AC: You used Mecca as a gathering from which the virus could spread quickly and be dispersed throughout the globe. Austin was about to host a huge international gathering as this virus was spreading in the U.S. Were you concerned that SXSW could be the same kind of global dispersant for COVID-19?
LW: I was absolutely in favor of shutting down SXSW, despite the ominous economic consequences. Had we failed to do that, we would have been in the same situation as New Orleans is, an epicenter. Economic sacrifices come with pandemics as a kind of secondary infection.
AC: Chapter 14 reads like it could have come out of this week's New York Times, with statements like "Political pressure was building ... to let the economy breathe," and "The conspiracists were inflaming fears that Kongoli was a plot ...." You nail the behavior that COVID-19 has inspired. Clearly, there have been tabletop exercises to prepare for pandemics. Were there any you learned about and incorporated into your novel?
LW: There have been several very important tabletop exercises held at Johns Hopkins.
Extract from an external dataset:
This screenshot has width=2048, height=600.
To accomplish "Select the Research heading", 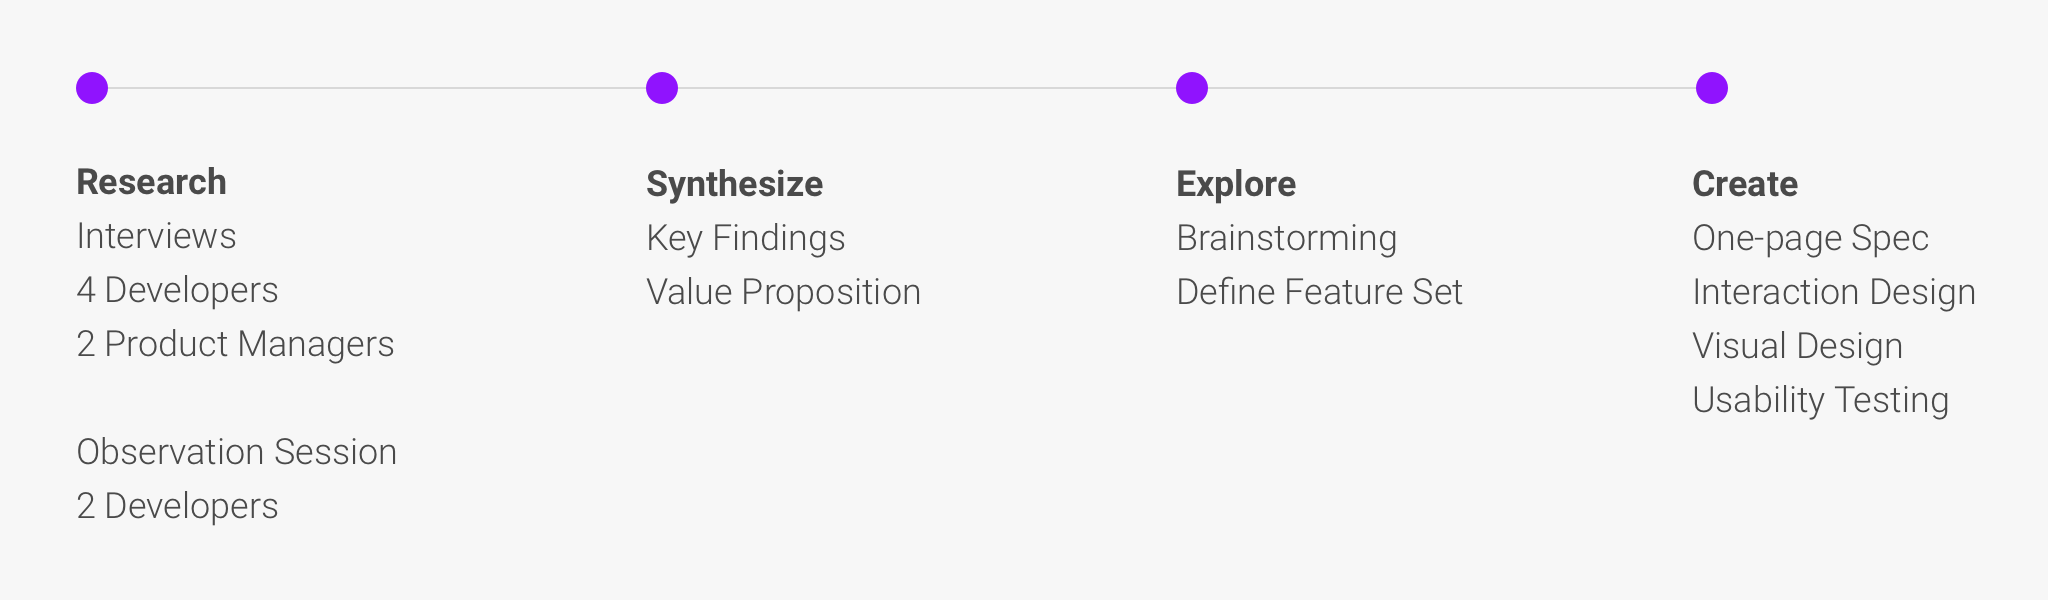I will pyautogui.click(x=152, y=182).
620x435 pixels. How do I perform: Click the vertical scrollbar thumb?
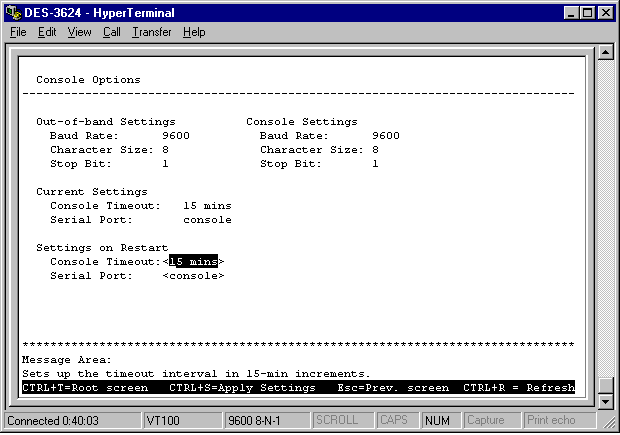click(604, 384)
One that took place early in the George W. Bush administration was called Operation Dark Winter, and it so spooked Vice President Cheney that he applied the same principles to try to smother terrorism. In 2018, there was a terrific exercise called Clade X, which was very useful. Last October, that same university put on an exercise called Event 201, which forecast a coronavirus coming out of Asia that kills 65 million people. By that time, I'd already finished my book.
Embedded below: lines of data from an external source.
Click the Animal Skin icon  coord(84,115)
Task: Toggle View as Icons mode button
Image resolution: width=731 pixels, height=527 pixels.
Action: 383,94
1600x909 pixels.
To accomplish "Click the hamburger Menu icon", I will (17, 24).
AC: Have you followed the COVID-19 developments closely, or do you need to back away from it because it's just a little too close to what you laid out on the page?
LW: I am deeply engaged by the struggle to contain this very tricky pathogen. I feel especially invested after having the opportunity to meet some of the scientists and public health officials leading this effort.
AC: We're in such a strange time, when some traditional information sources are suspect and others are delivering misinformation. Do you think fiction is any better at getting this crucial information across to the public than our traditional media outlets?
LW: I don't know the answer to that. Perhaps because of my background as a journalist, it was important to incorporate real science and history into the book, even if it was a fictional work. I tried to make sure that anything I represented as a fact was actually true and not something I conjured out of my imagination. The story and most of the characters are fictional; the science is real.
AC: This may be an odd question, given the grim nature of the book and the crisis we're in, but was any of this book fun to write?
LW: I loved writing it. I know that sounds a little perverse, but I got a lot of joy from my research, and I was enlightened by the people I met, the experts who took so much time to tutor me in a subject that was so far from my knowledge base. Writing is always hard work, but I was inspired by the people who inhabited the world I was portraying, and that put a little wind in my sail.